_DATA SHOWN_
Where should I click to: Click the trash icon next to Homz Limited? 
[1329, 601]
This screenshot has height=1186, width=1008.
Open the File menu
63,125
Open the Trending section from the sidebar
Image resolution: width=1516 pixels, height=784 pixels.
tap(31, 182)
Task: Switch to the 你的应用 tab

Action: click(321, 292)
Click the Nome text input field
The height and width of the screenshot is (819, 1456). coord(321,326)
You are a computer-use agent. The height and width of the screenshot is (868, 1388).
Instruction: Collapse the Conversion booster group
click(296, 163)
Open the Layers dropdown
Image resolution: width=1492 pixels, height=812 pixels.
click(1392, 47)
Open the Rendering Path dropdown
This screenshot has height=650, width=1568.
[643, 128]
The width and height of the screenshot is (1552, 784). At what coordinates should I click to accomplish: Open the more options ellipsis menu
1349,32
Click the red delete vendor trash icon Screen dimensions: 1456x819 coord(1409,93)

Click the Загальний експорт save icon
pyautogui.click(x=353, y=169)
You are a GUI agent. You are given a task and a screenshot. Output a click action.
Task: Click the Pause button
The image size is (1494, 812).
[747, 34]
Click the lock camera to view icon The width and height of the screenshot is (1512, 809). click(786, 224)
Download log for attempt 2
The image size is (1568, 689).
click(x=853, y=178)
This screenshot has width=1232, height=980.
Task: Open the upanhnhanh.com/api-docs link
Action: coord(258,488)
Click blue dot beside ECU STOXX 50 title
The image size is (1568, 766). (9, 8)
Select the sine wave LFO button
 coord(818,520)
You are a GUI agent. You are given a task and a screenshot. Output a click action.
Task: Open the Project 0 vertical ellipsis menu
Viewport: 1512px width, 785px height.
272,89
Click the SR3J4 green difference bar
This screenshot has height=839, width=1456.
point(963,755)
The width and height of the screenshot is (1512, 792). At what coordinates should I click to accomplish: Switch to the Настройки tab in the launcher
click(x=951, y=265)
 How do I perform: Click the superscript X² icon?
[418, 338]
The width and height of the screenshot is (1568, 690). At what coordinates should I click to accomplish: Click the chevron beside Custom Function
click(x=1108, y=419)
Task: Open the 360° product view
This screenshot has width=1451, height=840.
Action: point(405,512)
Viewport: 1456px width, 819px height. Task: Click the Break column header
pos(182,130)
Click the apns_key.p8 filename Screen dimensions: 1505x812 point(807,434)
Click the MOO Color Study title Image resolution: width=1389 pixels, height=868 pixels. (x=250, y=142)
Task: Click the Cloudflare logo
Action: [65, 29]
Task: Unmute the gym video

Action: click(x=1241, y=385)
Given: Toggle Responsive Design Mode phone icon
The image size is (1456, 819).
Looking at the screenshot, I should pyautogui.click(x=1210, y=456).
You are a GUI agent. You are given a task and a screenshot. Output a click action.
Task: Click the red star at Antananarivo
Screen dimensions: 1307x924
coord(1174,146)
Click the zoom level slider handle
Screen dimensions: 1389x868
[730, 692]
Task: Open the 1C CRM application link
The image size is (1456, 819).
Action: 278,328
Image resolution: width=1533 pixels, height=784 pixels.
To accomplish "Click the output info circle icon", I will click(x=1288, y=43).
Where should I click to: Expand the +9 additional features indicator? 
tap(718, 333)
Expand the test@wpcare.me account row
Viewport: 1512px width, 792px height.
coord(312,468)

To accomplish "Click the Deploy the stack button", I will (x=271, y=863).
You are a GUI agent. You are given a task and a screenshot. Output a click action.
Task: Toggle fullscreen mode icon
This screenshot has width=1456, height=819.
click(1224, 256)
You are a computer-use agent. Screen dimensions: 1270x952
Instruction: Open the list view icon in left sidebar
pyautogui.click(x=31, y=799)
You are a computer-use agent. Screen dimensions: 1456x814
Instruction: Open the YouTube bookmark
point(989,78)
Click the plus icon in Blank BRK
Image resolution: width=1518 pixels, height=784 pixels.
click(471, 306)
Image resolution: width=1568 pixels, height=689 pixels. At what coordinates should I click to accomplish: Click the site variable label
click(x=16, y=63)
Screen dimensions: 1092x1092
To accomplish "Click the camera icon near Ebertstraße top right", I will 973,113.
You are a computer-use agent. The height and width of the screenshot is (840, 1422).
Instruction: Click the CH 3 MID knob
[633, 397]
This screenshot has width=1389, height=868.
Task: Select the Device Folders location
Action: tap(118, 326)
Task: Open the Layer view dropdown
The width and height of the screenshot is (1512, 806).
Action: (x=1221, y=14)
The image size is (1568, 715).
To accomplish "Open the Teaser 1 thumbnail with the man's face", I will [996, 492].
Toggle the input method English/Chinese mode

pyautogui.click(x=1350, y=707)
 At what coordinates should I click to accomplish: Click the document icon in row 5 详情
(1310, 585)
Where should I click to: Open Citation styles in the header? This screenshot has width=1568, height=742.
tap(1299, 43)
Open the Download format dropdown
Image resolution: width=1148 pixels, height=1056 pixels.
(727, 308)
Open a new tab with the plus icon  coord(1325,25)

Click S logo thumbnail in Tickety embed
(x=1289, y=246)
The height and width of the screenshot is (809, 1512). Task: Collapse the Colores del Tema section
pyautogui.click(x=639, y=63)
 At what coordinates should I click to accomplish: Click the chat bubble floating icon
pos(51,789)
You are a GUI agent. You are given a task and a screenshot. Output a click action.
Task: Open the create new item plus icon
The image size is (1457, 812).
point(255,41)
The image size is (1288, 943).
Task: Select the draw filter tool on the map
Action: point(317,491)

_THE PROBLEM_
Go through the entries. Report every line that contains the word "plus".

_THE ANSWER_
Click the plus icon in Blank BRK
Open a new tab with the plus icon  coord(1325,25)
Task: Open the create new item plus icon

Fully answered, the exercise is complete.